Enhanced Crenolanib-Based Therapies for FLT3 Mutated Proliferative Disorders

The present invention relates to novel improvements and enhancements of crenolanib-based therapies for treating FLT3 mutated proliferative disorders, providing more effective, efficient, and safe treatment options for patients.

The original patent, 'Crenolanib for treating FLT3 mutated proliferative disorders relapsed/refractory to prior treatment,' has limitations in terms of dosing, efficacy, and patient monitoring. The new inventive concept addresses these limitations by introducing systems, methods, and compositions that enhance the treatment outcomes and patient experience.

The new inventive concept encompasses a system for treating FLT3 mutated proliferative disorders, comprising a crenolanib administration module and a monitoring module for tracking FLT3 tyrosine kinase activity. The system adjusts the crenolanib administration based on the FLT3 tyrosine kinase activity, ensuring optimal treatment outcomes. Additionally, the inventive concept includes methods for enhancing the efficacy of crenolanib, compositions for treating FLT3 mutated proliferative disorders, and systems for monitoring and treating these disorders. These improvements provide more targeted, efficient, and safe treatment options for patients.

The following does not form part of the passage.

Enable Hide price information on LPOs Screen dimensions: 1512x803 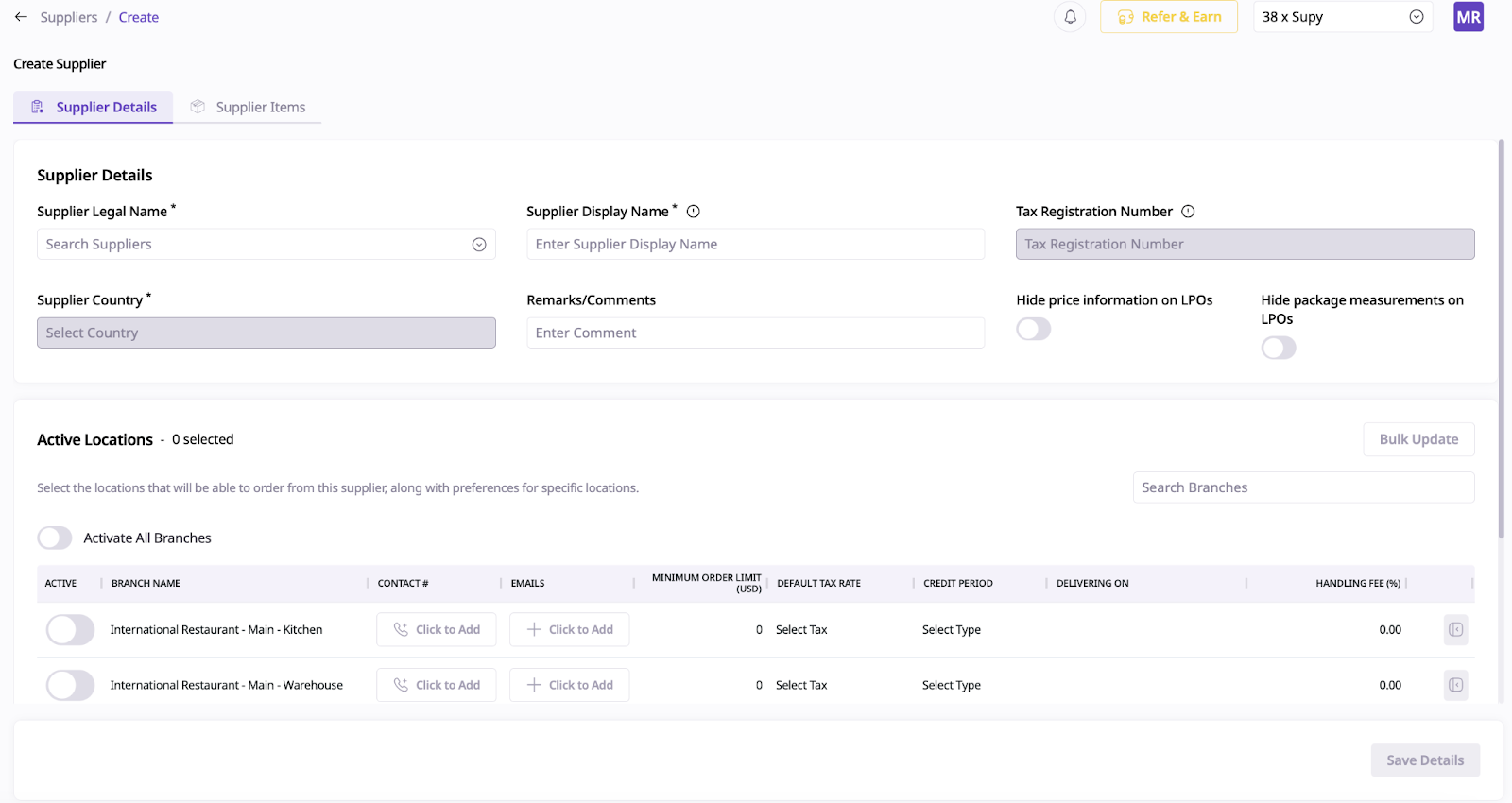click(x=1033, y=329)
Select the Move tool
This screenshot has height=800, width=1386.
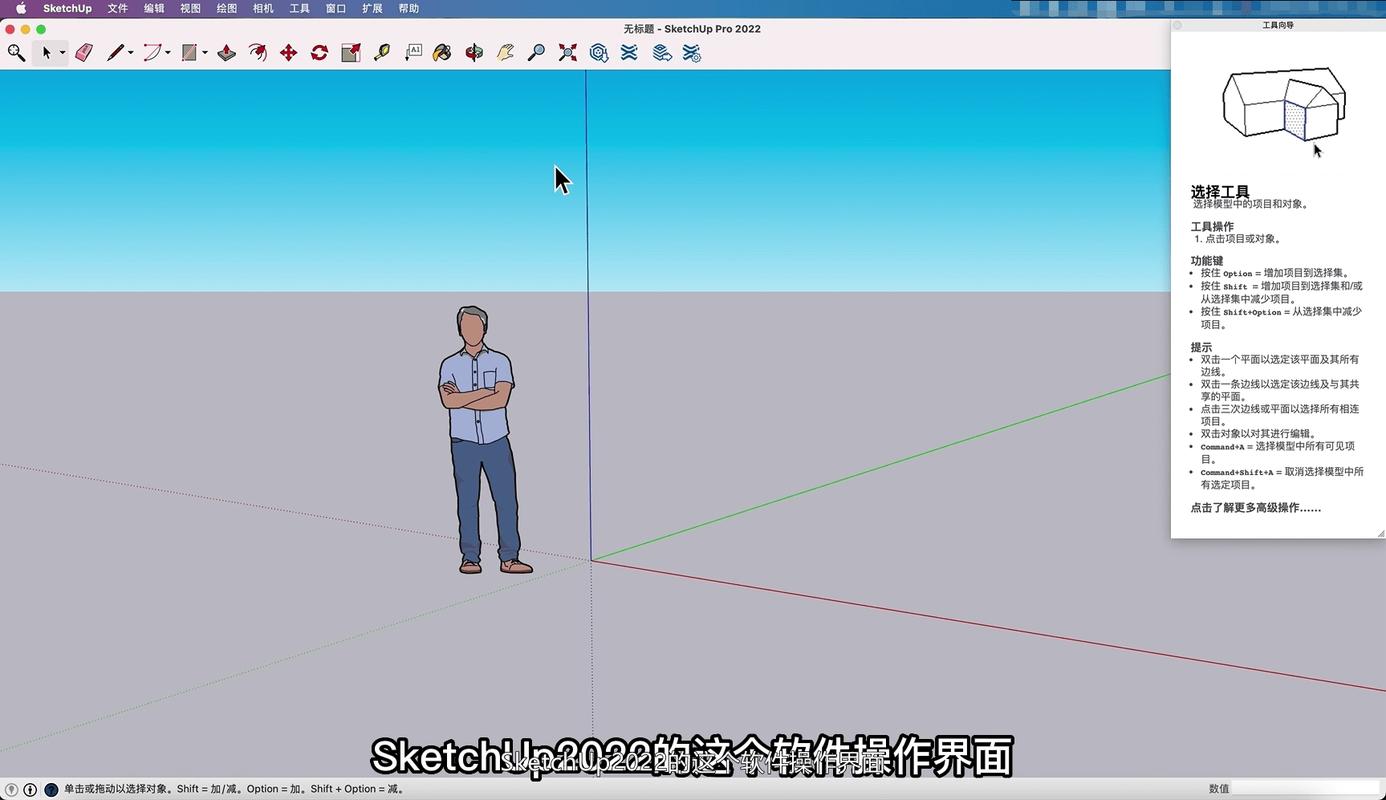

The new claims introduce novel and non-obvious improvements to the original patent, including the integration of FLT3 tyrosine kinase activity monitoring, co-administration of second pharmaceutical agents, and the use of FLT3-binding antibodies. These advancements provide a significant inventive step over the prior art, enabling more effective and efficient treatment of FLT3 mutated proliferative disorders.

Alternative embodiments of the inventive concept may include varying the dose and administration schedule of crenolanib, using different types of FLT3 inhibitors or antibodies, or incorporating additional monitoring modules for tracking patient response. These variations ensure broad conceptual coverage and adaptability to different treatment scenarios.

The enhanced crenolanib-based therapies have significant commercial potential in the pharmaceutical industry, particularly in the treatment of FLT3 mutated proliferative disorders. The target market includes patients with relapsed or refractory FLT3 mutated cancers, as well as healthcare providers and researchers seeking more effective and efficient treatment options.